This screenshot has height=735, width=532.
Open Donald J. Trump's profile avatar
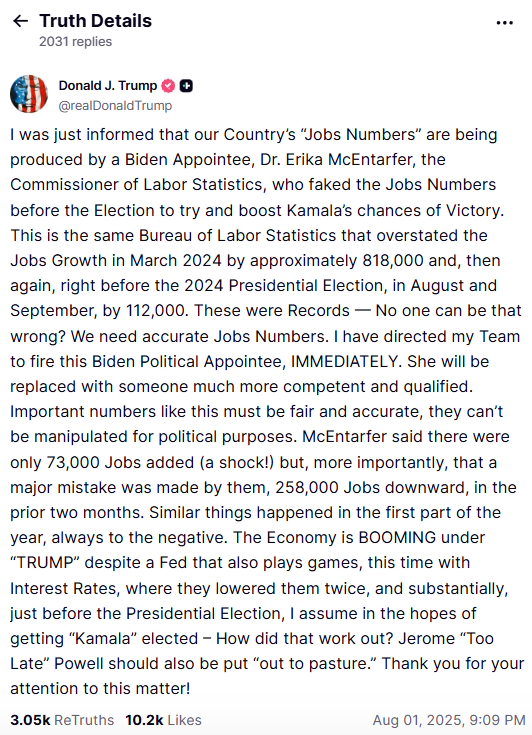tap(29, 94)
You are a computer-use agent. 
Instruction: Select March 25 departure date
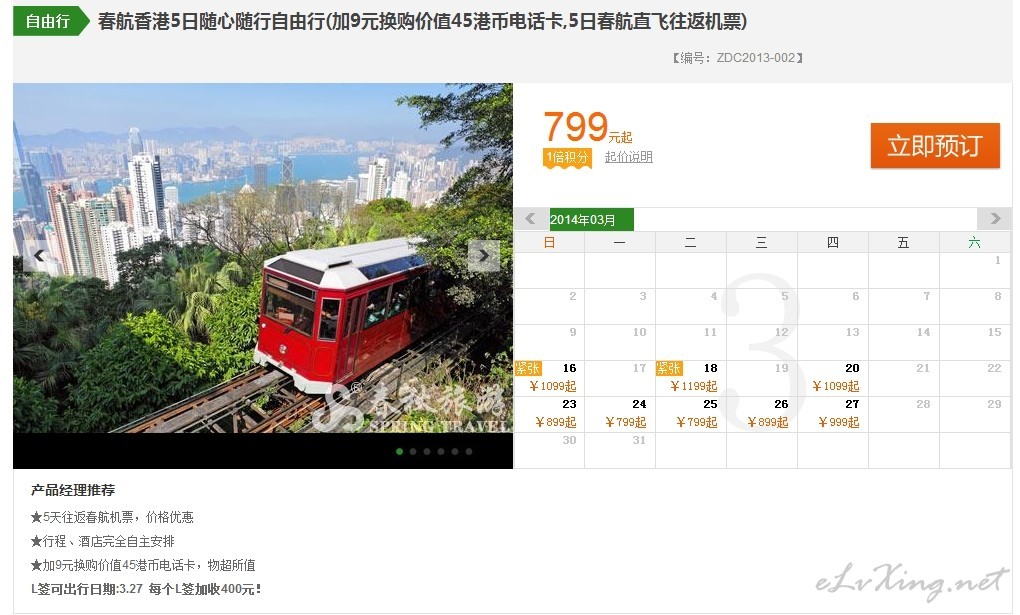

+--

▶ Stated problem
Edit the listing above by replacing "departure" with "return" and write out every line again with nothing else changed. Leave the pictures out.

▶ Final result
This screenshot has height=735, width=532.
Open Donald J. Trump's profile avatar
tap(29, 94)
You are a computer-use agent. 
Instruction: Select March 25 return date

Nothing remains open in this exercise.